- [Tasks and exercises]:
a – According to the abstract in the T7 compiler manual source, when was the T7 project started?
b – List every TikZ library that the T7 compiler manual source loads with \usetikzlibrary.
=== Source extract ===
First improvements

[T7] / docs / main.tex

\documentclass{article}

\ifdefined\HCode
  \def\pgfsysdriver{dvisvgm4ht/pgfsys-dvisvgm4ht.def}
 \fi

\usepackage[square,numbers]{natbib}
\bibliographystyle{unsrtnat}

\usepackage{hyperref}

\usepackage{tikz}
\usetikzlibrary{chains,matrix,graphs,scopes,decorations.shapes,arrows,shapes}
\tikzset{
  nonterminal/.style={
    % The shape:
    rectangle,
    % The size:
    minimum size=6mm,
    % The border:
    very thick,
    draw=red!50!black!50,
    % The filling:
    top color=white,
    bottom color=red!50!black!20,
  },
  terminal/.style={
    % The shape:
    rounded rectangle,
    minimum size=6mm,
    % The rest
    very thick,draw=black!50,
    top color=white,bottom color=black!20,
    font=\ttfamily},
  instruction/.style={
    % The shape:
    rectangle,
    minimum size=6mm,
    % The rest
    draw=white,
    top color=white,bottom color=white},
  skip loop/.style={to path={-- ++(0,#1) -| (\tikztotarget)}}
}
{
  \tikzset{terminal/.append style={text height=1.5ex,text depth=.25ex}}
  \tikzset{nonterminal/.append style={text height=1.5ex,text depth=.25ex}}
  \tikzset{instruction/.append style={text height=1.5ex,text depth=.25ex}}
}

\listfiles

\title{T7 compiler manual}
\author{Nicolas Mauger}
\date{\today}

\begin{document}
    \maketitle

    \newpage

    \begin{abstract}
            T7 is a project started in August 2018 originally written by Nicolas Mauger.
=== Dataset extract ===
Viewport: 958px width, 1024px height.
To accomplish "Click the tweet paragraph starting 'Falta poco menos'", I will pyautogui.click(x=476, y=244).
===
- [Answers to each task]:
a – August 2018

b – chains, matrix, graphs, scopes, decorations.shapes, arrows, shapes